As a result, it often seems like MLS is constantly forced to decide whether to take its cues from the sport’s global precedent or the other major sports leagues in the U.S., many of whom share owners with those in MLS’ ranks.
Among the one indisputably global facets of the competition was one that has far more history than the league itself: the Lamar Hunt U.S. Open Cup.
Founded in 1914 and operating every single year since then (save for 2020 and 2021 due to the COVID-19 pandemic), the Open Cup brings together every independent professional soccer team with qualifying non-professional clubs for a knockout competition with a storied trophy, prize money, and entry into the CONCACAF Champions Cup on offer. For MLS teams having bad years in the league, it was a way to ensure the season wasn’t a total loss. For those aiming to win MLS Cup, it was another title up for grabs to distinguish that year’s achievements from other great teams.
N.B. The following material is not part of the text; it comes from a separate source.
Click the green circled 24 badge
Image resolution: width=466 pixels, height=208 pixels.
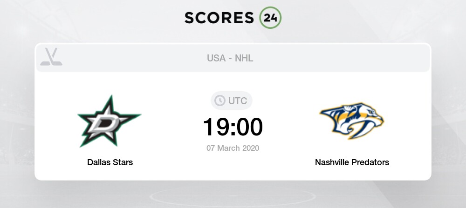pos(270,18)
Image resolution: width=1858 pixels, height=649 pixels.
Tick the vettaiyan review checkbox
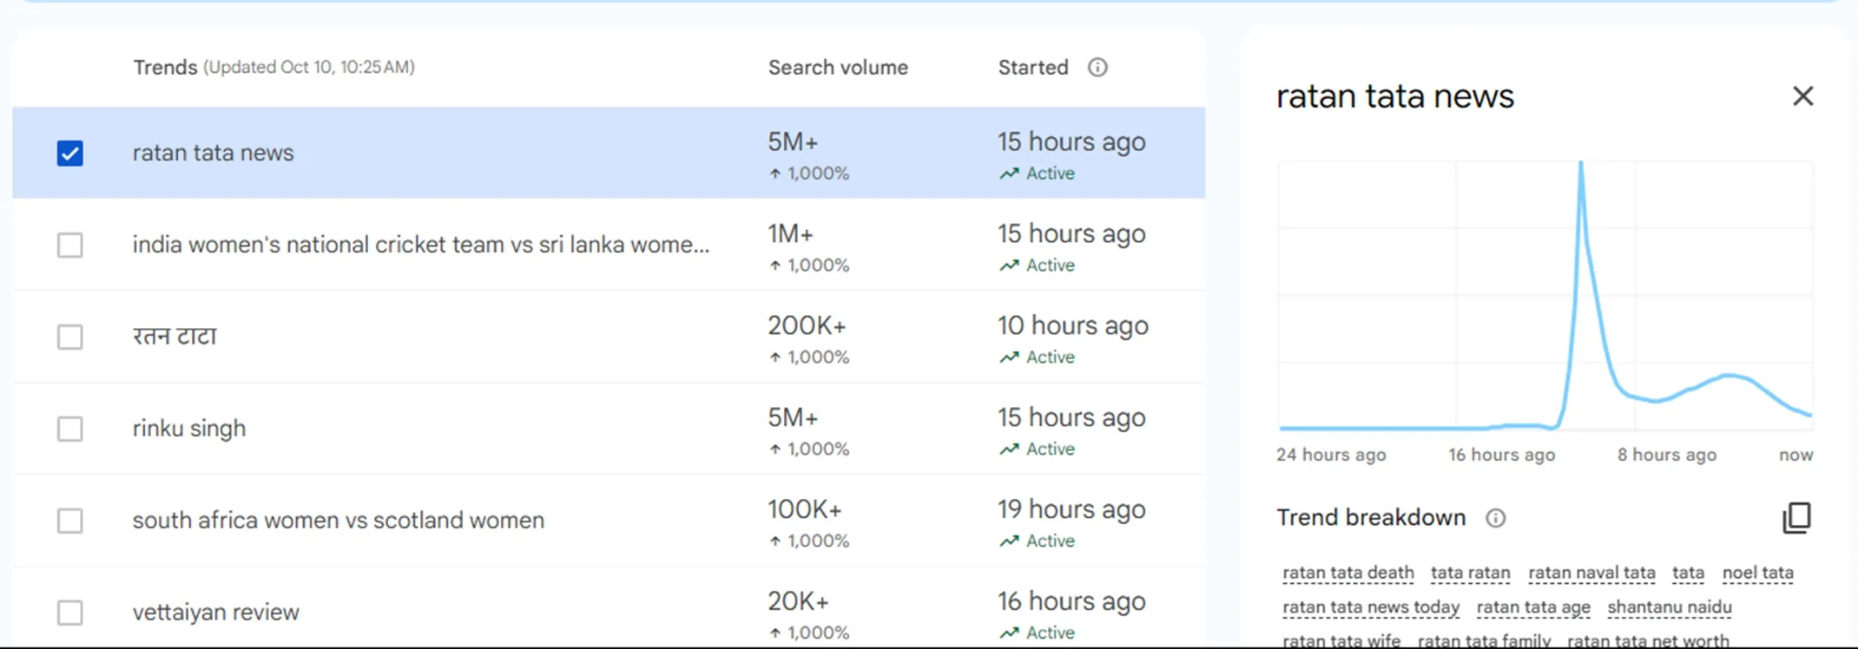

MLS’s latest move was previously feared but seemingly impossible to fathom: it will not take part in a tournament that’s 82 years its senior. Instead, it will send its developmental teams from MLS Next Pro into the arena against sides from the USL, NISA, and non-professional circuits.
From the vantage point of soccer purism, it’s one of the most cynical decisions in the league’s recent history. If allowed, it would close the final window into the VIP room atop the U.S. soccer pyramid.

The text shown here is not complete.